## Supplied material
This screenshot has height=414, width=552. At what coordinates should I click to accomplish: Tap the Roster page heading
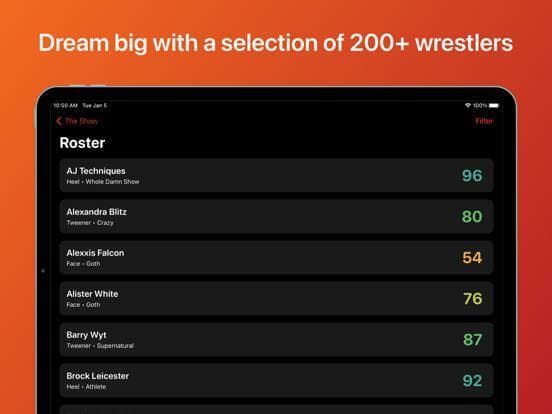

---

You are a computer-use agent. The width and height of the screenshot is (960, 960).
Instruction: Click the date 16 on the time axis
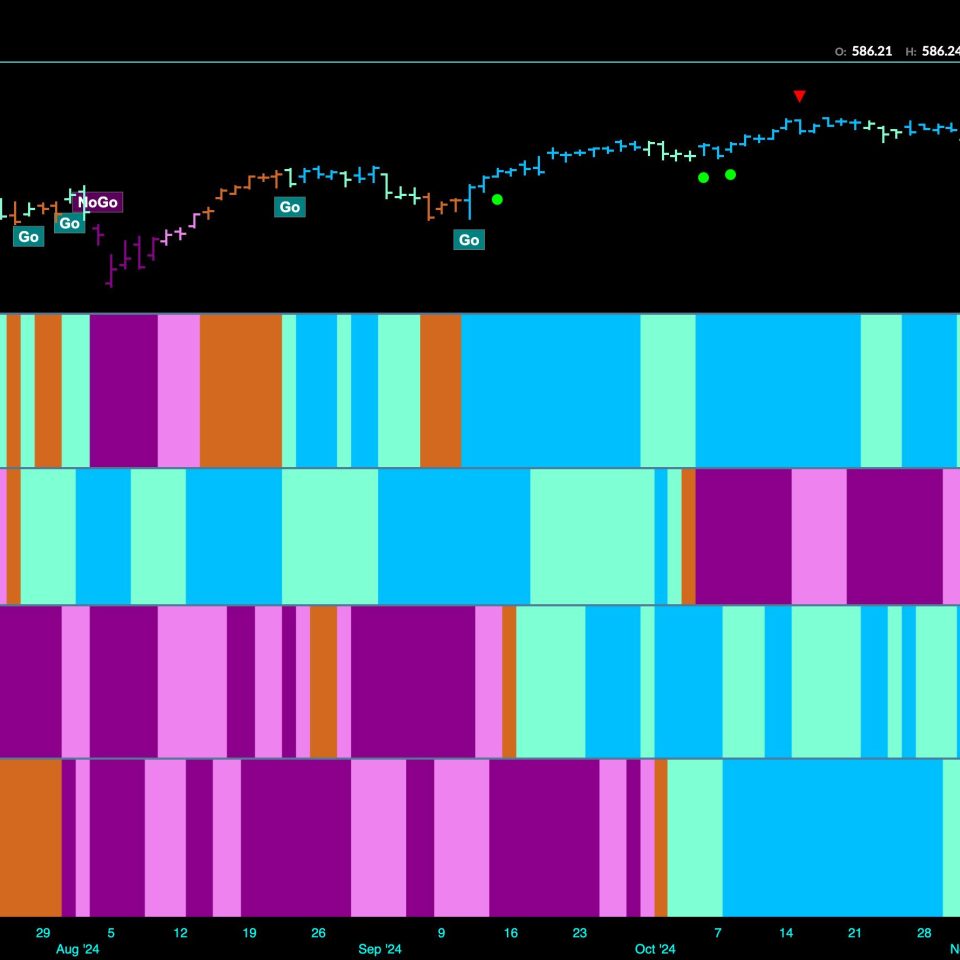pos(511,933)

...

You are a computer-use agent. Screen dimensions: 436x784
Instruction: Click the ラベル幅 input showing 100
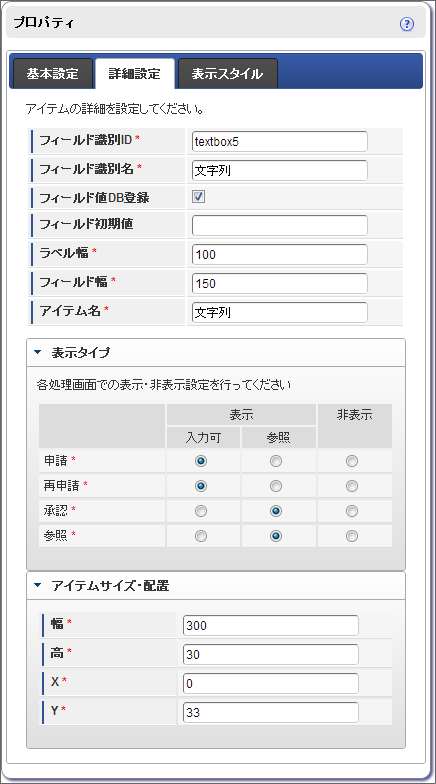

## Your instructions
Determine the number of lines in the entries that contain "computer", then write that number alone.

## Reply
2